U.S. News & World Report has released its second annual Best Diet rankings, based on information from scientific journals, government reports, and US health and nutrition experts.
To come up with the rankings:
A panel of 22 health experts including nutritionists and specialists in diabetes, heart health, human behavior, and weight loss, reviewed detailed assessments prepared by U.S. News of 20 diets.
The panel included Brian Wansink of the Cornell University Food and Brand lab, Dr. JoAnn Manson of Harvard Medical School and Dr. David Katz of the Yale-Griffin Prevention Research Center.
On the Best Diets Overall list, out of 25 contenders, the federal government endorsed DASH (Dietary Approaches to Stop Hypertension) diet, developed with the help of the National Heart, Lung, and Blood Institute, was ranked no. 1, and the TLC cholesterol-fighting diet, based on the National Institutes of Health’s National Cholesterol Education Program, ranked no. 2.
DASH, which is big on whole grains, fruits, vegetables and lean proteins, also took top ranking as the best diet for healthy eating and the best diabetes diet (ties with the Biggest Loser Diet, which pushes lean protein as a means of keeping hunger at bay).
And, according to the LA Times:
A 2008 study in the Archives of Internal Medicine found that among 88,517 women who were followed for 24 years, the DASH diet was associated with a lower risk of coronary heart disease and stroke in middle age.
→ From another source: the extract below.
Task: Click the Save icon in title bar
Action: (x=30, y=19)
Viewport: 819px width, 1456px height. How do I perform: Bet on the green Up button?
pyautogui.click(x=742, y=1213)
Meanwhile, U.S. News & World Report ranked Weight Watchers as the No. 1 "Easiest Diet to Follow." The best diet for diabetics was the Biggest Loser Diet.
No. 1 in "Best Heart-Healthy Diets" was the Dean Ornish diet, which , according to the report groups foods from most healthful (fresh fruits and vegetables, vegetarian protein sources) to least healthful (cakes, cookies, bacon, sausage).
Honorable mentions in various categories include the Mayo Clinic Diet and the Mediterranean Diet, and it evaluates six "new" diets: Biggest Loser, Abs Cookie, Dukan, Flat Belly, and Macrobiotic.
"All of these programs have common denominators," CNN quoted Marjorie Nolan, spokesperson for the Academy of Nutrition and Dietetics, who is not involved in the magazines rankings, as saying. "They all have a level of accountability worked into them, where they have a certain support system and different options. They generally all promote writing your food down, healthy amounts of exercise and they're all really convenient."